▸ **TASK STATEMENT**: Without pictures, output exactly the lines running from the line containing "The image size" to the end of the listing below.

▸ **EXTRACTED DATA**:

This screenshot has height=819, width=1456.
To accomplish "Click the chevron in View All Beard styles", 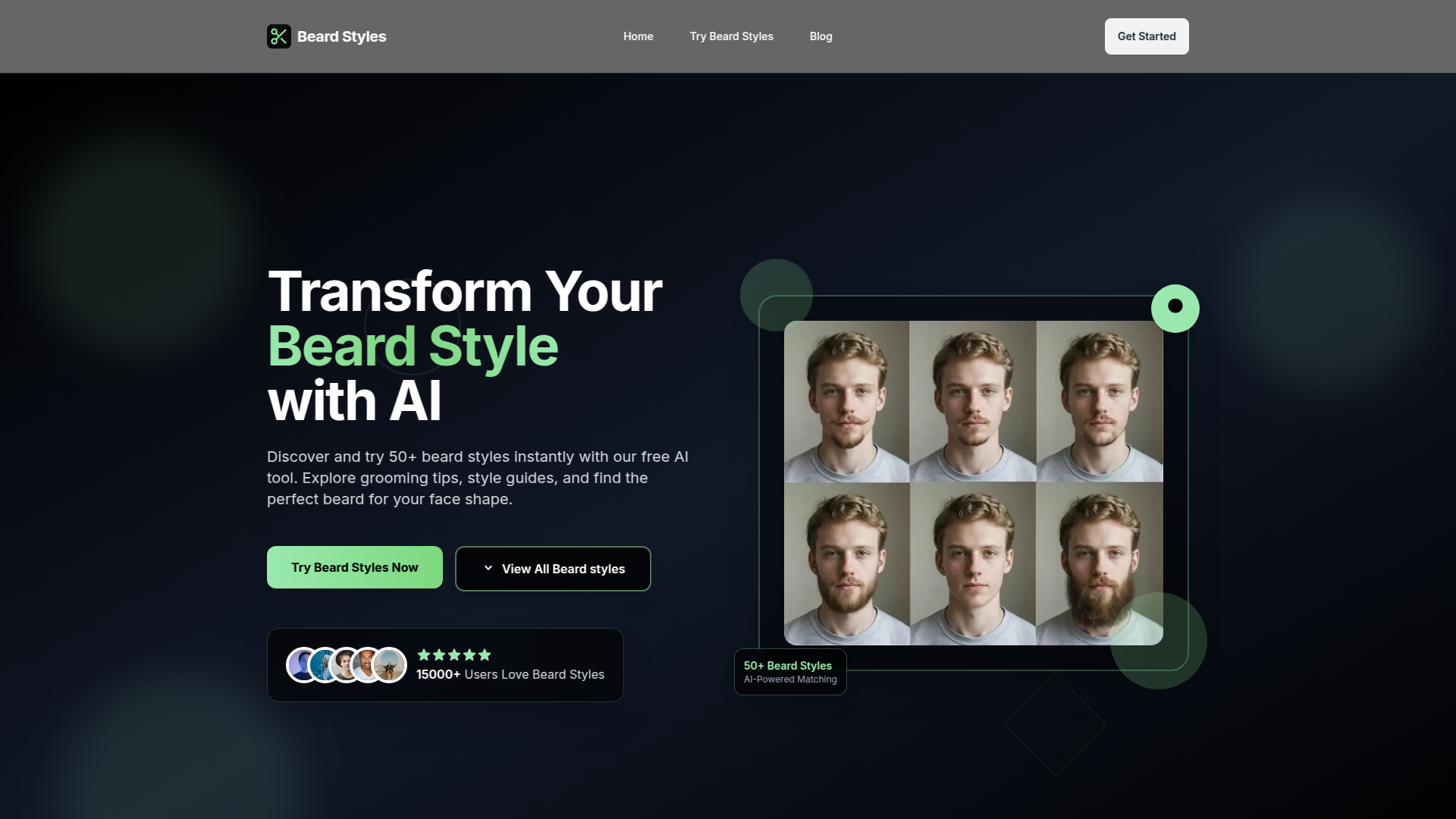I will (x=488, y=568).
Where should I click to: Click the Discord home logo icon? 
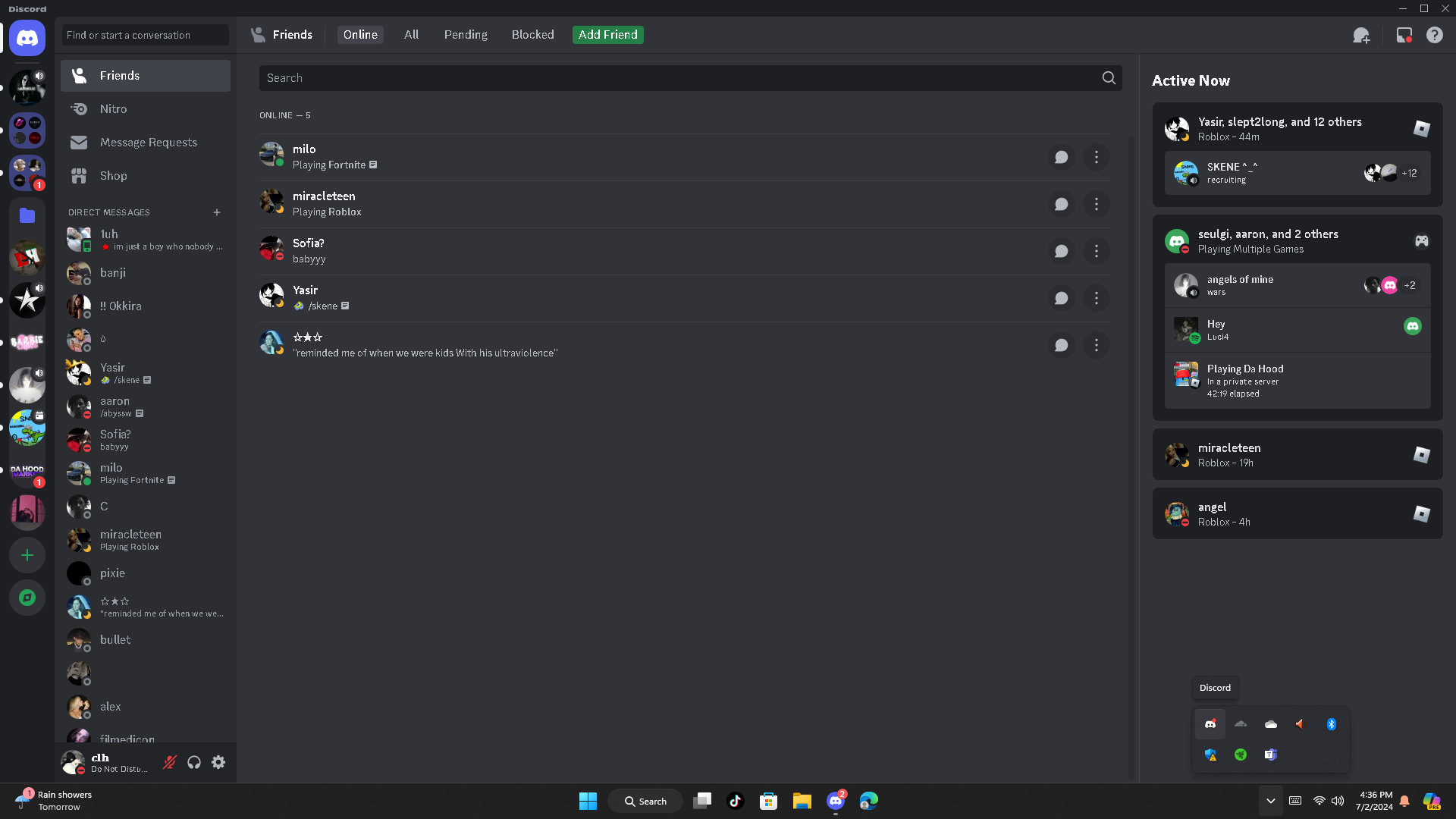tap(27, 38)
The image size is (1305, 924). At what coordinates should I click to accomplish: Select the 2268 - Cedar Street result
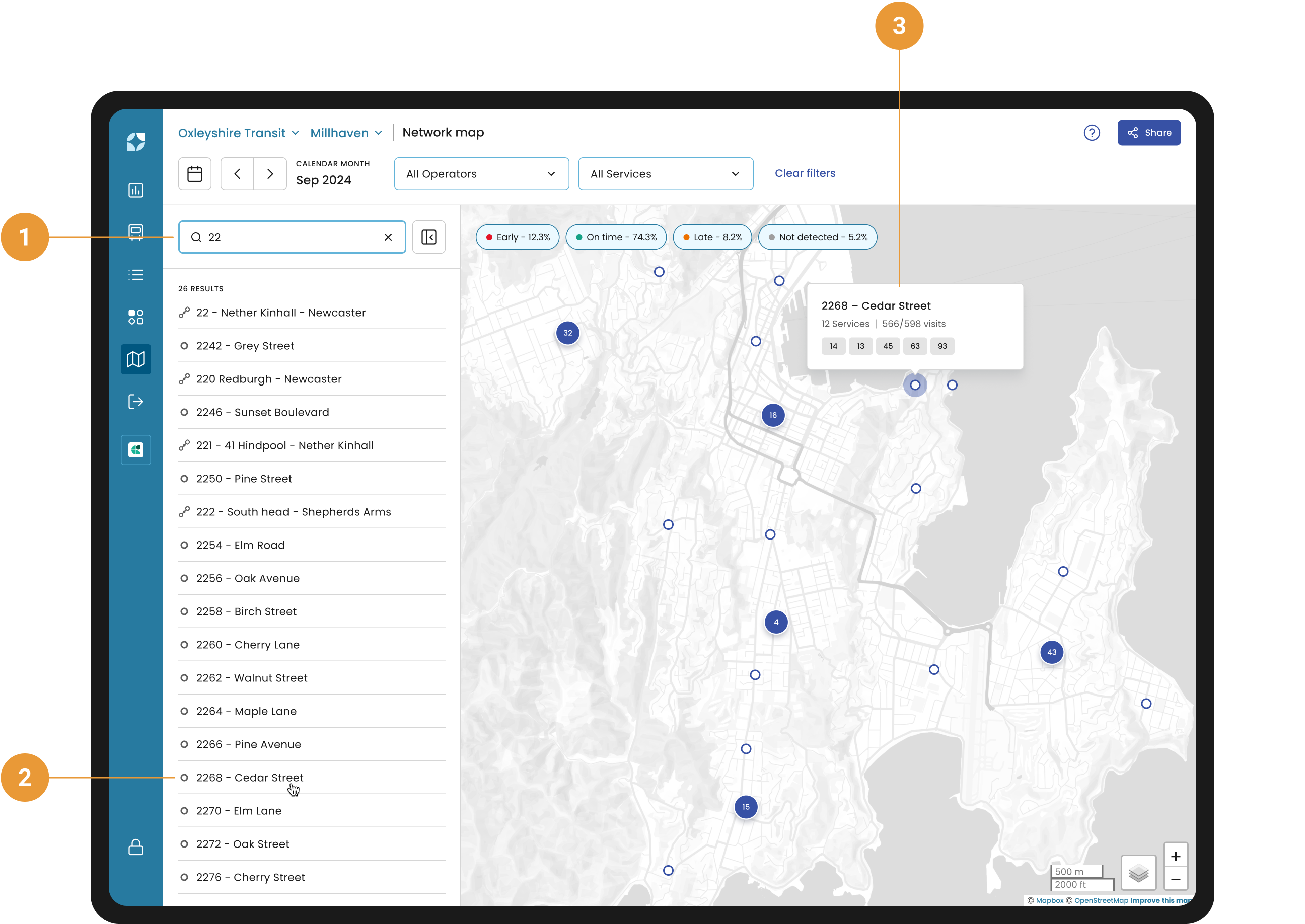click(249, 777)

▸ **TASK RESPONSE**:
The image size is (1305, 924). At what coordinates should I click to accomplish: Select the 2268 - Cedar Street result
click(249, 777)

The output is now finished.